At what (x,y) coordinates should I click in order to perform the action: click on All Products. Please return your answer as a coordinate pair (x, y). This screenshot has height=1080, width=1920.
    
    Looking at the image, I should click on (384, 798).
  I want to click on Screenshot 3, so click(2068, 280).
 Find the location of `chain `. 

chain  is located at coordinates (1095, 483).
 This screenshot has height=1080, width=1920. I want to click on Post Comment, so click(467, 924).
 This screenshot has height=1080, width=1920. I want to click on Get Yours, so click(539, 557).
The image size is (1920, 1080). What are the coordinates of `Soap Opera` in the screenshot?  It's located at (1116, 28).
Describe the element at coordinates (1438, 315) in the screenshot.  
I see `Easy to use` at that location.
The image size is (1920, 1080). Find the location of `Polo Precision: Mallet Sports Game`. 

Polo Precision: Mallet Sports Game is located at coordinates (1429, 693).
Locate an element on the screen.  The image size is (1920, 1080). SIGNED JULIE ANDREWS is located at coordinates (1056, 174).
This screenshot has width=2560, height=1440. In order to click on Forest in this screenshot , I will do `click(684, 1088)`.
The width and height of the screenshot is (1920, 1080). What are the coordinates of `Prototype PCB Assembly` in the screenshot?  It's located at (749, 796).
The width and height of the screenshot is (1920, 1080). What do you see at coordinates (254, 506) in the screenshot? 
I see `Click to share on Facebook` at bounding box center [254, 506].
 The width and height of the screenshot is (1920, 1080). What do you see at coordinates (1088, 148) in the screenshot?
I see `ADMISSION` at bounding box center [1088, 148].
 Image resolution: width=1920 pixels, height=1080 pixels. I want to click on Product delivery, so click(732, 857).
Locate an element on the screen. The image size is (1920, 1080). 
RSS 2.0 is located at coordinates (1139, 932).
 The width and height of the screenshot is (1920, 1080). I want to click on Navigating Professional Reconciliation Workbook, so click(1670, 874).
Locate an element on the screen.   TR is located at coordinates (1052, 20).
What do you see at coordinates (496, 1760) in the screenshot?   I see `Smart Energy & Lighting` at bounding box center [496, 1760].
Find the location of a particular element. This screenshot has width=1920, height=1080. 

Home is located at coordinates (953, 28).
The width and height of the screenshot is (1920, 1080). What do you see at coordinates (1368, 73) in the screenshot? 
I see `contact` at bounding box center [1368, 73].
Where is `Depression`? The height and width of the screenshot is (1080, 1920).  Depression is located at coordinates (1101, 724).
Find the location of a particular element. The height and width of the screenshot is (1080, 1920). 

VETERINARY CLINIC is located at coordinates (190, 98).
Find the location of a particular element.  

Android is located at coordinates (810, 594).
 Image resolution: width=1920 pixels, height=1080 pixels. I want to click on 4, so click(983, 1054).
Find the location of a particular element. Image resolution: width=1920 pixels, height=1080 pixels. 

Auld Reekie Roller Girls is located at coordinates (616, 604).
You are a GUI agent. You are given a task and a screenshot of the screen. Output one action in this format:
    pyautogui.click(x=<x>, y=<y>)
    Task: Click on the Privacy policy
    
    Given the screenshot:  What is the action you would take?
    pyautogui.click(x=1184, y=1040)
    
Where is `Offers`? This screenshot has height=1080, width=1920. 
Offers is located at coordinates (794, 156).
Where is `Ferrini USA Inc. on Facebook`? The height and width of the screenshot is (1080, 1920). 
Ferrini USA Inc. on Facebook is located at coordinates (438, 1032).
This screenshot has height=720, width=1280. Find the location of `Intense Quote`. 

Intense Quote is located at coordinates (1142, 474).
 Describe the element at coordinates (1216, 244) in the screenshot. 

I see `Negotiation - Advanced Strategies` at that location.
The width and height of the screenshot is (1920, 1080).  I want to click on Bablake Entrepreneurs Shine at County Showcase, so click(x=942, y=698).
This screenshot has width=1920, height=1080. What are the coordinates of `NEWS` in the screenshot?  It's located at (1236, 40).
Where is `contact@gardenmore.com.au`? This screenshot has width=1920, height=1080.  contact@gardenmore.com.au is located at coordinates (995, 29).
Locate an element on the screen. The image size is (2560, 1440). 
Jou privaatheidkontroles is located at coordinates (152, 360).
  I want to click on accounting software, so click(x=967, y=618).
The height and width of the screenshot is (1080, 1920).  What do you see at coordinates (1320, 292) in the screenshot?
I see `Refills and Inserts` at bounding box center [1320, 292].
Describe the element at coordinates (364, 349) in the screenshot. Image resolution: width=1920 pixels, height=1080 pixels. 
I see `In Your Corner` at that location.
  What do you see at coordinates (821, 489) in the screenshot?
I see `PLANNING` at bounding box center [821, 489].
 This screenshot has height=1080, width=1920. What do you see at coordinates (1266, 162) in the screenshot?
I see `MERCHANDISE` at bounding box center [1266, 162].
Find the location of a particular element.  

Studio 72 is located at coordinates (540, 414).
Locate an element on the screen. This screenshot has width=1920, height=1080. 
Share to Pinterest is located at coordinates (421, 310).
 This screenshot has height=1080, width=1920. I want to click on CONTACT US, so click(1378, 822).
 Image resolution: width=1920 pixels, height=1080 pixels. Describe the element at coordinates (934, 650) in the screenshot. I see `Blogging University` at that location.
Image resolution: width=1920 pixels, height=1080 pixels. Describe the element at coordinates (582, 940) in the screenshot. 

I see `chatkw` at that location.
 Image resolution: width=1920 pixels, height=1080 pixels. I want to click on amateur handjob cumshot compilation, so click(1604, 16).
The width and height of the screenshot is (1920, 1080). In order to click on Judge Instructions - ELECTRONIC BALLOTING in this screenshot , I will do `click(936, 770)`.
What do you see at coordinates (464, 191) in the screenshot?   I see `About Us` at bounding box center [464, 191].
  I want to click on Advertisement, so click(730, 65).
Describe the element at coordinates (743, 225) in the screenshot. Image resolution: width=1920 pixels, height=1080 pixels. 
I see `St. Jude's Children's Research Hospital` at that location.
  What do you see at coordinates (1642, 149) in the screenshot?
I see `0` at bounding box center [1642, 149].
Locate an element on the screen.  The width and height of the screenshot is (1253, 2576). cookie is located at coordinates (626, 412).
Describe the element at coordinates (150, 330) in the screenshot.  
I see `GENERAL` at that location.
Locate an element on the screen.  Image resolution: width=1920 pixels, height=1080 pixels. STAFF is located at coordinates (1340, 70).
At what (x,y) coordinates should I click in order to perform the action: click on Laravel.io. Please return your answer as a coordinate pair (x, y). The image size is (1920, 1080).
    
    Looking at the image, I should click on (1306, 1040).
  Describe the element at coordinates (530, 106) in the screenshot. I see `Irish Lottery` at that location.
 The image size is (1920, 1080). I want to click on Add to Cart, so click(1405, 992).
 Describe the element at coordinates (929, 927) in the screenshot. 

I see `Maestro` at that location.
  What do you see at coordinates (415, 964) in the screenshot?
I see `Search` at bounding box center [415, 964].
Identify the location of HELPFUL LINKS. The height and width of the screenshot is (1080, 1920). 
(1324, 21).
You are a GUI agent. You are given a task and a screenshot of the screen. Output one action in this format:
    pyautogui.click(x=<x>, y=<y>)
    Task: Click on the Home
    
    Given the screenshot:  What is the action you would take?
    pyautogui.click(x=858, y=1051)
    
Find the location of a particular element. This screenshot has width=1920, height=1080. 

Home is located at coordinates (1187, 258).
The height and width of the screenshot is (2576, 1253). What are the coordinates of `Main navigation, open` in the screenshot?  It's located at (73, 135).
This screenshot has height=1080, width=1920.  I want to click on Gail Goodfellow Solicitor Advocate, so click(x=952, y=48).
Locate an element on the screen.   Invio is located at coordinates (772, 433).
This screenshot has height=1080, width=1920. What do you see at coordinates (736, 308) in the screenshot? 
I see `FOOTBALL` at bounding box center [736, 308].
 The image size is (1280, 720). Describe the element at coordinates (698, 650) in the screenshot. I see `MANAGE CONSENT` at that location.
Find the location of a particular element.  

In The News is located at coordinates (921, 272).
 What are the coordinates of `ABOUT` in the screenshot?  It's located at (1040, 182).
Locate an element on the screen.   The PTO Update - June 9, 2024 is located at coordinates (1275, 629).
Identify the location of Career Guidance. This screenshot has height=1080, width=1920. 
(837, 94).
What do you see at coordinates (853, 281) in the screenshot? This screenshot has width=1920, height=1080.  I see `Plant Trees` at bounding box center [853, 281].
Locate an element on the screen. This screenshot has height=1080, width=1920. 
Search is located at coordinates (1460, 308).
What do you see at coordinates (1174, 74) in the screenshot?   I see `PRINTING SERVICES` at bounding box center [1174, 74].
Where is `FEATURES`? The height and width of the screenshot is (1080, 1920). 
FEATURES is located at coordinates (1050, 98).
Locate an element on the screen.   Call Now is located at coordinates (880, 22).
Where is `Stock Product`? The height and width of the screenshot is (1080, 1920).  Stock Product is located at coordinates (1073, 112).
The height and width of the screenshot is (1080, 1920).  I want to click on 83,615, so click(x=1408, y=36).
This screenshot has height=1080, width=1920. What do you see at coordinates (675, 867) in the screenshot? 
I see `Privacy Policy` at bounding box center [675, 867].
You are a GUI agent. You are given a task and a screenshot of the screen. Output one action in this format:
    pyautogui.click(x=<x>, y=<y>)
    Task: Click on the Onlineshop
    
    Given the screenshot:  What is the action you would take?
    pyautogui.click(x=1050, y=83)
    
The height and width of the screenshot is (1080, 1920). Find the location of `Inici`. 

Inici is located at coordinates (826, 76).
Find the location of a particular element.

───

Short exercise — Reproduce verbatim everything from the line containing "Describe the element at coordinates (150, 330)" down to the line containing "coordinates (1340, 70).", both of those lines included.

Solution —
Describe the element at coordinates (150, 330) in the screenshot.  
I see `GENERAL` at that location.
Locate an element on the screen.  Image resolution: width=1920 pixels, height=1080 pixels. STAFF is located at coordinates (1340, 70).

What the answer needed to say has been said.